**SELECTED PASSAGE:**

+ + +

"It is actually insane to consider such a proposal when the FDA should be eminently aware of the deadly problem its sister agency, the National Institutes of Health own hospital in Bethesda, Maryland which lost  of 17 patients to Gram negatives that during the course of trying to treat these patients constructed a separate ICU for infected patients"and then discovered that the super germs had escaped to the general hospital population."
There is no other way to ask, Are you all fuc***g crazy? Perhaps everyone associated with even considering the Oxitec's application to release genetically engineered mosquitoes in the U.S. (FDA-2014-N-2235) should be charged with attempted murder or potential creation of a weapon of mass destruction.
I am not going to bother to urge the FDA to reject the Oxitec application because my opinion about its consideration is clear. Furthermore, I sincerely hope that the agency will have the sense to not consider any proposal that releases altered genetic material into an environment shared by all living organisms on this world without a full hearing and unanimous acceptance of the methodology by peers and the public throughout the earth"

+ + +

**PROVIDED RECORDS:**
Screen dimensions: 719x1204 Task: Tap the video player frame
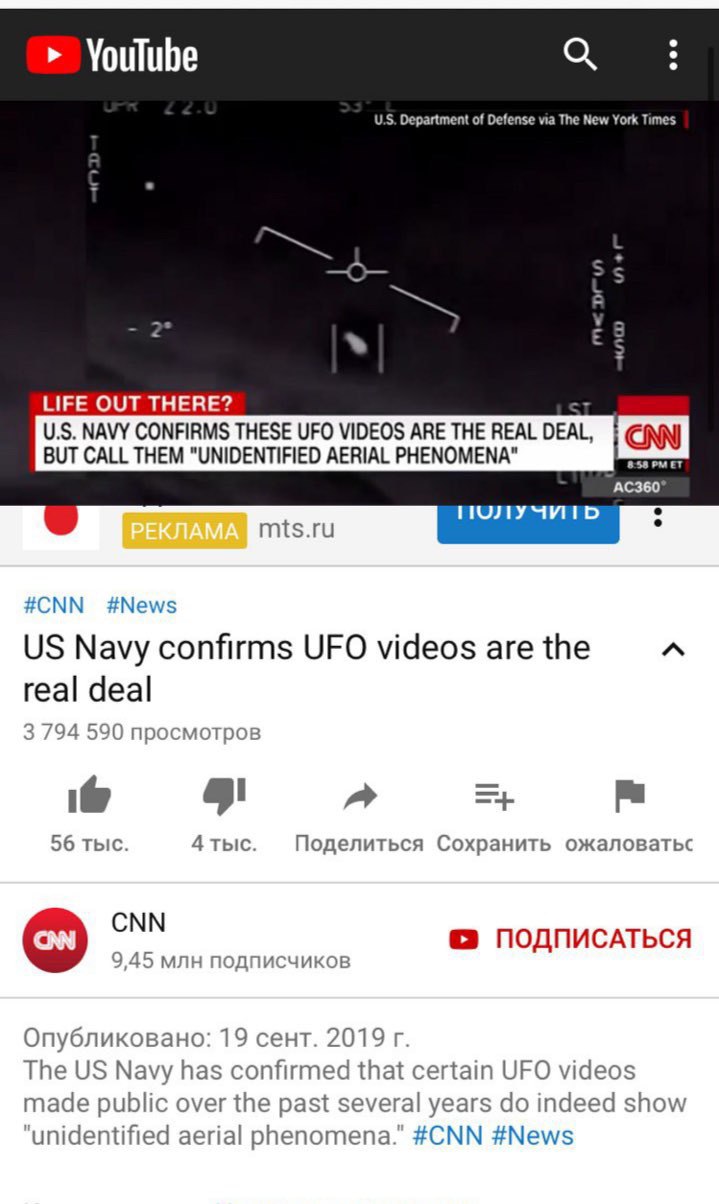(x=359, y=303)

+ + +

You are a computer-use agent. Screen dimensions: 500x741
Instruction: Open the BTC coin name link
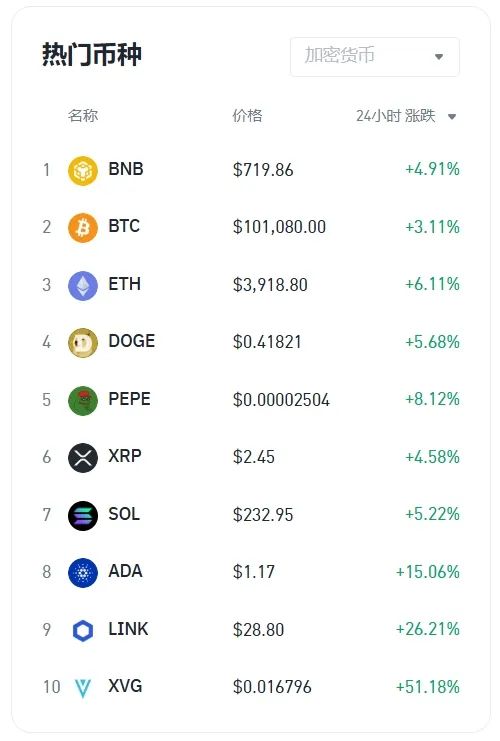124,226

+ + +

**PROBLEM TO SOLVE:** According to the public comment on Oxitec's application, what does the application seek permission to do in the U.S.?

**EXERCISE SOLUTION:** It seeks to release genetically engineered mosquitoes in the U.S.